The MIT Technology Review recently published an article by Sasha Issenberg on how the Obama Campaign used big data to profile, target, influence and rally voters in the 2012 campaign. Titled “A More Perfect Union: How President Obama’s campaign used big data to rally individual voters”, I highly recommend it for anyone interested in politics or data analytics. I love both, but what most interests me here are the potential analogies to the measurement and management of customer experience.
Much of the article focuses on Dan Wagner, the chief analytics officer for Obama 2012 and the work he and his team did to fuel the campaign. In particular, it notes:
The significance of Wagner’s achievement went far beyond his ability to declare winners months before Election Day. His approach amounted to a decisive break with 20th-century tools for tracking public opinion, which revolved around quarantining small samples that could be treated as representative of the whole. Wagner had emerged from a cadre of analysts who thought of voters as individuals and worked to aggregate projections about their opinions and behavior until they revealed a composite picture of everyone. His techniques marked the fulfillment of a new way of thinking, a decade in the making, in which voters were no longer trapped in old political geographies or tethered to traditional demographic categories, such as age or gender, depending on which attributes pollsters asked about or how consumer marketers classified them for commercial purposes. Instead, the electorate could be seen as a collection of individual citizens who could each be measured and assessed on their own terms. (italics added.)
The article contrasts the Obama approach to Romney campaign’s, which was much more rooted in the “20th century tools for tracking public opinion”. How much Wagner’s team contributed to the surprising (to many) margin of victory will undoubtedly be debated for years to come, but I will be very surprised if the “collection of individuals” approach doesn’t quickly become the new standard for any political campaign.
I want to highlight one other quote from the article before turning to our own industry. In his conclusion, Issenberg writes:
In many respects, analytics had made it possible for the Obama campaign to recapture [the small town] style of politics. … They enabled a presidential candidate to view the electorate the way local candidates do: as a collection of people who make up a more perfect union, each of them approachable on his or her terms… “What that gave us was the ability to run a national presidential campaign the way you’d do a local ward campaign,” [David Simas, the director of opinion research] says. “You know the people on your block. People have relationships with one another, and you leverage them so you know the way they talk about issues, what they’re discussing at the coffee shop.”
As I write this, I am reminded of a 1990 United Airlines Commercial where a boss addresses his staff after getting fired by a long time account and tells them they are going to have a “face-to-face chat with every customer we have.” They’d lost touch with the individual and replaced personal relationships with a dependency on modern technology – faxes in this era. This boss was going to use the airline to get back to his customers.

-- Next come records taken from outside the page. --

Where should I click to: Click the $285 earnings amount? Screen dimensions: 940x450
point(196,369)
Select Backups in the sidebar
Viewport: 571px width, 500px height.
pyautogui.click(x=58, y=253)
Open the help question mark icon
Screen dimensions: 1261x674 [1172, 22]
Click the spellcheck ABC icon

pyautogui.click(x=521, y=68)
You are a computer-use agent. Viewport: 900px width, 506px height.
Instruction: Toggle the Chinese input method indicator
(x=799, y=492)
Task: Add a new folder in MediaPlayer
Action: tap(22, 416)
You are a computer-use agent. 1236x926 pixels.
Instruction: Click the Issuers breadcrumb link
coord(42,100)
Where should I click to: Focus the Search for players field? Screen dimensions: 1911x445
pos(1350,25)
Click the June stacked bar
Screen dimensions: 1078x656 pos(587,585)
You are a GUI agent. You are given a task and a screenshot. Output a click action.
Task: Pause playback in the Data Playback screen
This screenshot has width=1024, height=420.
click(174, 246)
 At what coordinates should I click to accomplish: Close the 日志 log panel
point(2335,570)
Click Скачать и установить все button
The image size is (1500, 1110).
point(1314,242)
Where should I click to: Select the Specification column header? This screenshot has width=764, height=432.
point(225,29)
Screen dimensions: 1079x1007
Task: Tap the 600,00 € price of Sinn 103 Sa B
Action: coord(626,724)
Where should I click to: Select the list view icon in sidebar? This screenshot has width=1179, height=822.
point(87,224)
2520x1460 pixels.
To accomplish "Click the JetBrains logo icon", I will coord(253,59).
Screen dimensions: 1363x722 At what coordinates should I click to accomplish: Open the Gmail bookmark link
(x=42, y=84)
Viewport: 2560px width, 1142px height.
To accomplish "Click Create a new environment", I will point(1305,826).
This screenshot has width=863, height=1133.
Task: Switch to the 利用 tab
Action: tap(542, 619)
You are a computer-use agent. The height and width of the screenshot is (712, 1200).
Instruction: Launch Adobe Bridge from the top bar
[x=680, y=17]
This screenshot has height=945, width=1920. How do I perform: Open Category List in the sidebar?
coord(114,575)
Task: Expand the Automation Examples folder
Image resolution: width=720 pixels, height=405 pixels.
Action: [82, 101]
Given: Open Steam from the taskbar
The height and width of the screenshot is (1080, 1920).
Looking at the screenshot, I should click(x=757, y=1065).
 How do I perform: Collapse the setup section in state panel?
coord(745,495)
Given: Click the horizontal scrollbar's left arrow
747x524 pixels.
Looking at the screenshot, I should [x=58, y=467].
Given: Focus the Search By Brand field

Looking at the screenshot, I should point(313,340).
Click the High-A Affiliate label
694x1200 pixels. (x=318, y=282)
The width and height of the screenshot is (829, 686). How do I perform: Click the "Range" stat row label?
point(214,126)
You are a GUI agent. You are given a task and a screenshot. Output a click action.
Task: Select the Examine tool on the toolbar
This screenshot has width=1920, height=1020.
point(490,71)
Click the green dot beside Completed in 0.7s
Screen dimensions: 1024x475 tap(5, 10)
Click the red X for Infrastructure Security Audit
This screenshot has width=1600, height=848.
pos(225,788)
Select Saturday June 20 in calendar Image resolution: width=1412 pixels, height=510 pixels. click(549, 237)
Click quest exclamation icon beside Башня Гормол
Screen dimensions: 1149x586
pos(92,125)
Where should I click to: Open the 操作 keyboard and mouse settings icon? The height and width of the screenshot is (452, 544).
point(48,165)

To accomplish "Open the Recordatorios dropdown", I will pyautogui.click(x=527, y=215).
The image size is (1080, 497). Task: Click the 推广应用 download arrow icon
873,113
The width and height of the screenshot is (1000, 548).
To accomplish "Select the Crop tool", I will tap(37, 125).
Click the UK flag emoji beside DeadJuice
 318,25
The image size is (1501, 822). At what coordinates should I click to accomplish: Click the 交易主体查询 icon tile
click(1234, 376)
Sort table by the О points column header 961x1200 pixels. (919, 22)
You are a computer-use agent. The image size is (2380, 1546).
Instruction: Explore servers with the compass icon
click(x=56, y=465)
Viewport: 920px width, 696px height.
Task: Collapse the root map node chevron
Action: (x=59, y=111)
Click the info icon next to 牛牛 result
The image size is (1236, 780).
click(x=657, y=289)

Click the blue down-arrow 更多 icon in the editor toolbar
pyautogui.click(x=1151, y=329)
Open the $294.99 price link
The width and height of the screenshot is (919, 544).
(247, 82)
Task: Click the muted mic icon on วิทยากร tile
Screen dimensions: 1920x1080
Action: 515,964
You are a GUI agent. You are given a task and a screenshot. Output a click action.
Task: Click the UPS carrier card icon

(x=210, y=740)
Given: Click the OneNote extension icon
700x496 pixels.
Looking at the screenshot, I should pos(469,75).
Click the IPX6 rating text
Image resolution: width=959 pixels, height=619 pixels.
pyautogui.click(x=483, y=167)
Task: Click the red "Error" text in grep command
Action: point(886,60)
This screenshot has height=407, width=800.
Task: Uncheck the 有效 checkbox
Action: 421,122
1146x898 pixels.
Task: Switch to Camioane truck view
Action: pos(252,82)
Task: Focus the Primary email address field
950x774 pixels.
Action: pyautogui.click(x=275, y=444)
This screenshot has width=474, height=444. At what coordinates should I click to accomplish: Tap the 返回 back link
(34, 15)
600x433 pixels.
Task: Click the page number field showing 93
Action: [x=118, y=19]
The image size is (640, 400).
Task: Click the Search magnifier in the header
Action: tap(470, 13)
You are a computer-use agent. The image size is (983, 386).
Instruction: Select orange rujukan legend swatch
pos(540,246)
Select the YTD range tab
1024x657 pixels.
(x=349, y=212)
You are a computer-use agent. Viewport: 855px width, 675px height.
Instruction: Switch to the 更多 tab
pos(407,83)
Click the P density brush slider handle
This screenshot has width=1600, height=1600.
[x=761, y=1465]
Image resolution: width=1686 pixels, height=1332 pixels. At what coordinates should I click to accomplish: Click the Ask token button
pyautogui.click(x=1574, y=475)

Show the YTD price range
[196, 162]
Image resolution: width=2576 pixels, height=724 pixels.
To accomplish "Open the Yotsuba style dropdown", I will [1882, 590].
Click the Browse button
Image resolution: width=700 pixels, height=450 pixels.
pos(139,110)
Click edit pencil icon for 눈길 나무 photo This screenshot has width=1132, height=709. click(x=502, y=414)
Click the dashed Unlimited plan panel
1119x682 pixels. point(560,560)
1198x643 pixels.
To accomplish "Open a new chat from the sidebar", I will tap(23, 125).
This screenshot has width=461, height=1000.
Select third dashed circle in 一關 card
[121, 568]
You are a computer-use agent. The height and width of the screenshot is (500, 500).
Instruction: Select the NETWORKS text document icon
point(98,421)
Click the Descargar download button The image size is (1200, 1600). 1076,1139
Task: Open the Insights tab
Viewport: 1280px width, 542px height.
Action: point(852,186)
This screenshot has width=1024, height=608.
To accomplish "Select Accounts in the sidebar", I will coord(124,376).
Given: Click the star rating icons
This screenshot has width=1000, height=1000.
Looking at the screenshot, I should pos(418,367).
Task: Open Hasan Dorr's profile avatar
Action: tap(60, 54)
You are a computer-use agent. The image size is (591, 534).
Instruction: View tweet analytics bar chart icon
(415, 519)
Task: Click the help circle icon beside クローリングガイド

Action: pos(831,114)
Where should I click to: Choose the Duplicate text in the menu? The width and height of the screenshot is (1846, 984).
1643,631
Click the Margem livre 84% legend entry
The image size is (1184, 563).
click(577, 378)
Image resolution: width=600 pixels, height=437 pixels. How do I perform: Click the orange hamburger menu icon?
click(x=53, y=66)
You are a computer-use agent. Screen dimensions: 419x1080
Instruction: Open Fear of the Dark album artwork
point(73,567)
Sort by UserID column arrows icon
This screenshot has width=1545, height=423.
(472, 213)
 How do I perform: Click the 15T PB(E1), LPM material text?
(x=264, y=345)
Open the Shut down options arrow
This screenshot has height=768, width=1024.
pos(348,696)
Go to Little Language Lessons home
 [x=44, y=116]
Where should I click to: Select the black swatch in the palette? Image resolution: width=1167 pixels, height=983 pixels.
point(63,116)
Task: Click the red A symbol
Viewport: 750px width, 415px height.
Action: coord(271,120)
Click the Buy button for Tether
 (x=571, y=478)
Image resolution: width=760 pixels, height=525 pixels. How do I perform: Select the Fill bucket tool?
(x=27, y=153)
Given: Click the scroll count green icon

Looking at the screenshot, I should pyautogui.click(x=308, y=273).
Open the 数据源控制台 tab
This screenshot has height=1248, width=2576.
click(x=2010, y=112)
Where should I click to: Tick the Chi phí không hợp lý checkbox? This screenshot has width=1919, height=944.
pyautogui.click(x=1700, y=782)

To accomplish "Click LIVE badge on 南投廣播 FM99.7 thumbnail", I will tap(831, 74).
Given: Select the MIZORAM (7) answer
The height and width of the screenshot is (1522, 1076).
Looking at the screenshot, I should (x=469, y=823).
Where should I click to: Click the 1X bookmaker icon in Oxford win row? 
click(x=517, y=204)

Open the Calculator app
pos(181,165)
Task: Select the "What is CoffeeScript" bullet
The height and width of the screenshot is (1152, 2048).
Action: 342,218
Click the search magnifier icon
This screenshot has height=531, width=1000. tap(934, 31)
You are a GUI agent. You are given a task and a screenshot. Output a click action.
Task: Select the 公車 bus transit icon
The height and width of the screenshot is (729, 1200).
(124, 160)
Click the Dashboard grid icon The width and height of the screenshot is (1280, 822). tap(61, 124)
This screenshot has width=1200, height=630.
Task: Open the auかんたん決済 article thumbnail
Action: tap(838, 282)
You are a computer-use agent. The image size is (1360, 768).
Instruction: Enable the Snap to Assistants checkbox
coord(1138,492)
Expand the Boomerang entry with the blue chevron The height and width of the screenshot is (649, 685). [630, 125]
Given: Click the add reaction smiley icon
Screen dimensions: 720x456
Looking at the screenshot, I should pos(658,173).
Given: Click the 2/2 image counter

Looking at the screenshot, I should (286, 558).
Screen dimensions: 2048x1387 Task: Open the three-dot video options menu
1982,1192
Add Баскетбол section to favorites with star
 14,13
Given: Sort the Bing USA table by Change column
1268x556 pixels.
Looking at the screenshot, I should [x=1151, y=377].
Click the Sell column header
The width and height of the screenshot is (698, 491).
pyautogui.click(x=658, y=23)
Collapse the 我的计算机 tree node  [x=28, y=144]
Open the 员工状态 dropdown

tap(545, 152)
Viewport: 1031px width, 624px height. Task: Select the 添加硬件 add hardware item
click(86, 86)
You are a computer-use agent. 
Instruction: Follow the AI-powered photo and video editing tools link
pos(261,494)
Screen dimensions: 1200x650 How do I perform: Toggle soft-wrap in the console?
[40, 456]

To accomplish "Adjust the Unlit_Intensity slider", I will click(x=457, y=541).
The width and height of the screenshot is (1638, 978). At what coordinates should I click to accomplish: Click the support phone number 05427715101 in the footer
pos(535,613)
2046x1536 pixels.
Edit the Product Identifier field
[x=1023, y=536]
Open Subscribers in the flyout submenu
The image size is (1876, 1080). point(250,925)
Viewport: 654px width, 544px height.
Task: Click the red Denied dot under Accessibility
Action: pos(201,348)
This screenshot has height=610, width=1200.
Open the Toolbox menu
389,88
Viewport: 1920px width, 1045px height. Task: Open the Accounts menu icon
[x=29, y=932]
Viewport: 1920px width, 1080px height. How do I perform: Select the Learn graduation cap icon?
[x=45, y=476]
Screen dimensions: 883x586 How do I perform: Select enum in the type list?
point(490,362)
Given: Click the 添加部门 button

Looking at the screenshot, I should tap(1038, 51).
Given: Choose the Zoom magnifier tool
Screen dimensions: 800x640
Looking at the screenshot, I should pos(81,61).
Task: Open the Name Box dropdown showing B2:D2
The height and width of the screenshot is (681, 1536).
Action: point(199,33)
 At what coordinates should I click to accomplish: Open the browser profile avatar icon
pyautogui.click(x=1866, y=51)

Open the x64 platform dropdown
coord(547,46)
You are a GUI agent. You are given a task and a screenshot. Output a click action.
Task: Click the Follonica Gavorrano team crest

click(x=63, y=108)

Technology, the very thing that got this fictitious company out of touch with its customers, is what the Obama campaign used to get in touch with 65 million of its “customers”.
Customer experience research came of age in the 1990’s and is very much rooted in the social science thinking of the time. We survey individual customers in order to learn about the group, not about that individual. The “group” could be the business unit (usually a branch or a region) or the brand itself, but that is the focus rather than the customer. Yes, most programs incorporate hot alerts and other customer recovery tools into the process and we rarely ignore a customer in need, but our methods and processes are all based on understanding the group, not the individual. Advocates of the Net Promoter approach will say the 2-question survey is more customer friendly, but it is still a methodology designed to understand the group. And, while some technology-based companies or even industries claim to be doing things differently, the reality is that they have all adopted the prevailing mindset and are just as dependent upon 20th century social science thinking as the market research industry. Whether you call it market research or Enterprise Feedback Management, any program that treats all customers as essentially the same and has a one-size-fits-all approach to survey construction and administration is still based on the old social science model. Anytime the feedback process has been designed for the user of the information rather than the provider of that information, the customer, the program is based on the old social science paradigm. If there are truly individualized programs out there, I would love to see them.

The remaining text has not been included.